Seit etwa einem Jahrzehnt wird der Status „Kulturhauptstadt Europas“ jeweils an zwei verschiedene Städte gleichzeitig vergeben. In diesem Jahr sind es San Sebastian (Spanien) und Breslau (Polen). Kulturhauptstadt für ein Jahr zu sein, bereichert die ausgewählten Städte um noch mehr kulturelle Vielfalt und bringt auch eine Menge internationale Aufmerksamkeit. 2025 möchte Magdeburg eine der beiden Kulturhauptstädte  sein.
Zu Beginn des mehrjährigen Bewerbungsprozedere sollte eine unverklärte Bestandsaufnahme des kulturellen Ist-Zustandes stehen.

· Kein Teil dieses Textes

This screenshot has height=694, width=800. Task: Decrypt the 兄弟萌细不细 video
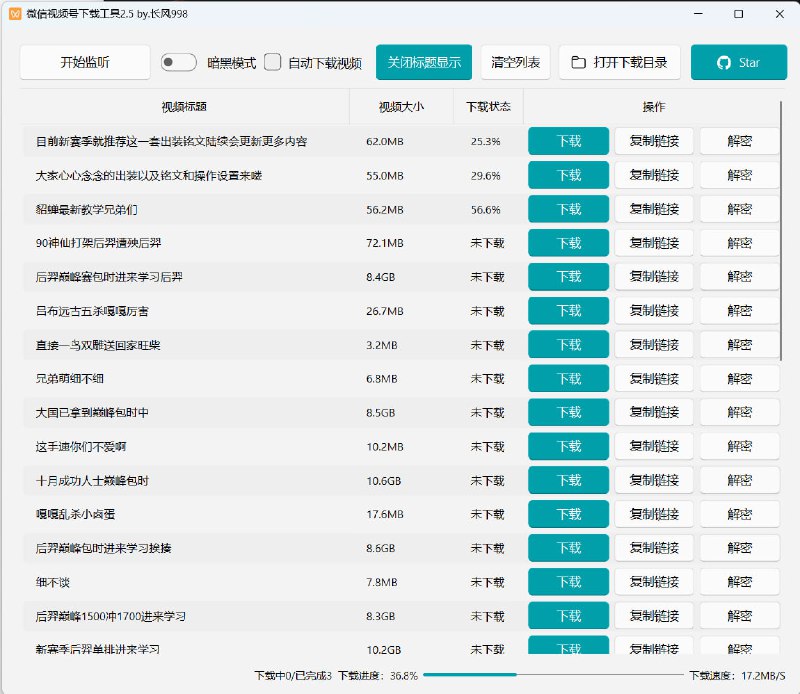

Magdeburg wurde in den vergangenen Jahren an vielen Stellen zum Blühen gebracht. Beispiele dafür sind die wiederaufgebaute Johanniskirche, die sanierte Gründerzeit-Architektur (Hegelstraße, Hasselbach-Platz), der auf ehemaligem militärischen Boden geschaffene Elbauen-Park und Buckau, das schon viel von seinem früheren Schmuddelimage verloren hat. Und es sind natürlich auch die alteingesessenen und neuen Magdeburger und die 14.000 in- und ausländischen Studenten, die das äußere Erscheinungsbild des heutigen Magdeburgs mitprägen. Wie viel bunter und beschwingter ist jetzt das Leben in der Stadt, und das nicht nur an lauen Sommerabenden.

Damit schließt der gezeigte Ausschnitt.